Switzerland’s franc depreciated to its weakest level against the euro since March 16 amid speculation the Swiss central bank may take action to discourage investors from using the currency as a refuge.
There were “rumors that the Swiss National Bank could introduce a tax on deposits,” said Peter Rosenstreich, chief currency analyst at Swissquote Bank SA in Geneva. “There was some chatter about U.S. dollar swap lines being extended and I think that might have helped the market and unwound some short euro positions.” A short position is a bet on weaker prices.
SNB spokeswoman Silvia Oppliger declined to comment on the Swiss franc exchange rate. Finance Ministry spokesman Roland Meier wouldn’t comment on the tax speculation.
The franc slid as much as 0.6 percent, its biggest intraday decline since March 14, to 1.20766 per euro. It pared the depreciation, trading less than 0.2 percent weaker at 1.20285 per euro, as of 4:33 p.m. London time.

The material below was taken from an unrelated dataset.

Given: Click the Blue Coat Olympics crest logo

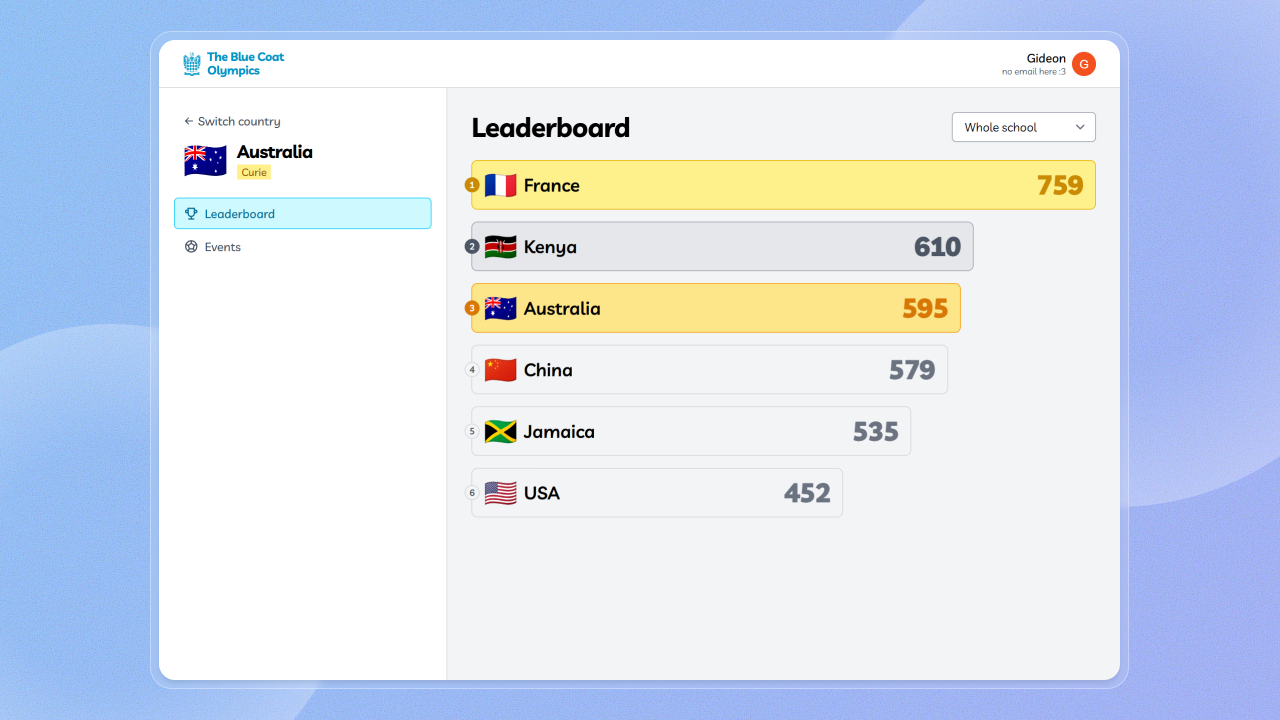Looking at the screenshot, I should [192, 64].
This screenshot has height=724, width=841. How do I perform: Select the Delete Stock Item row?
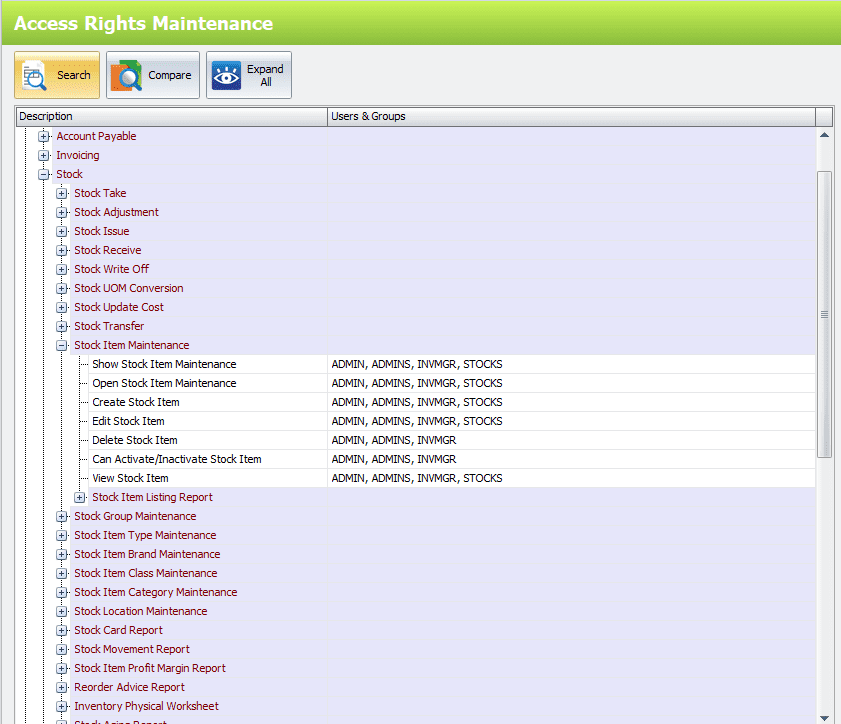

Today’s move may have occurred after one bank sold the franc against the euro, according to Mary Nicola, a New York-based currency strategist at BNP Paribas SA.
“There was speculation that it was the SNB intervening but we think that it is just” one bank seeking to exit a trade betting on the franc’s advance, Nicola said.
The Swiss National Bank imposed a cap of 1.20 francs per euro in September to protect exporters as investors seeking a haven from the European debt crisis drove the franc to a record high. The currency briefly strengthened through the SNB’s exchange-rate limit on April 5, prompting policy makers to affirm they’re prepared to buy foreign currency in unlimited quantities to defend the price limit.
The franc has depreciated 2.2 percent in the past year, the third-worst performer of the 10 developed-nation currencies tracked by Bloomberg Correlation-Weighted Indexes after the Swedish krona and the euro. The dollar gained 7.3 percent while the euro slipped 5.1 percent.